■ Work to complete
Using the data below, gather each line that includes the word "Cookies".

= = =

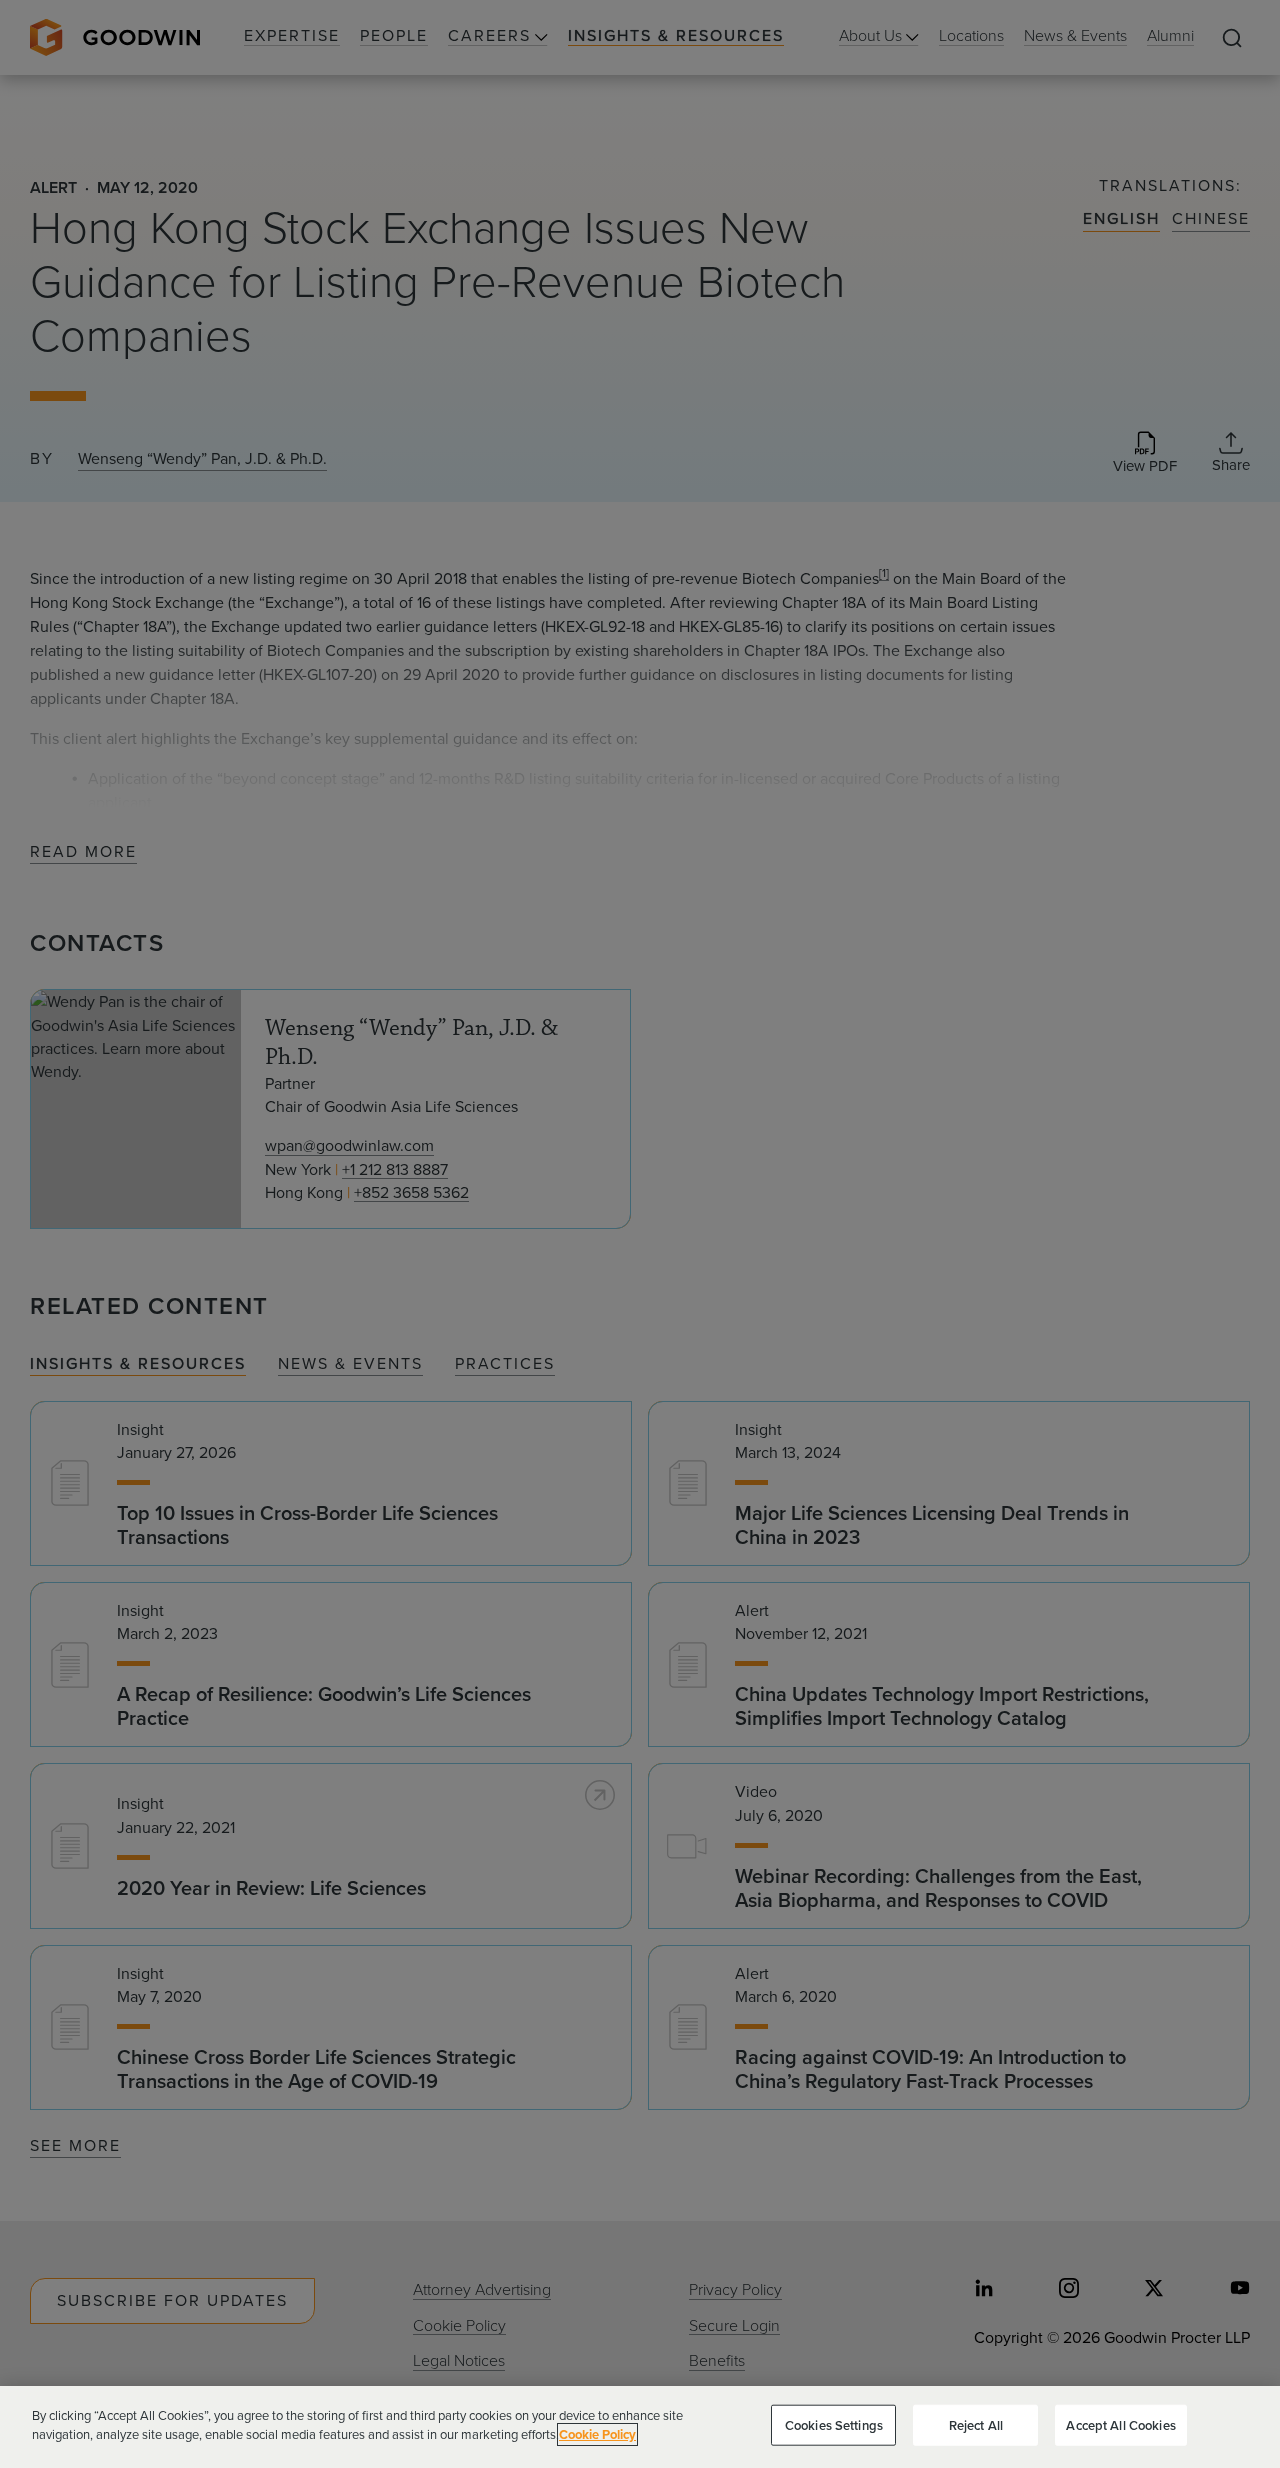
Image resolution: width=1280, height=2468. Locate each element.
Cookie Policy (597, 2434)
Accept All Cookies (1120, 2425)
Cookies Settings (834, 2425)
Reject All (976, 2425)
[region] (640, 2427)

= = =

■ Result of this exercise
Accept All Cookies (1120, 2425)
Cookies Settings (834, 2425)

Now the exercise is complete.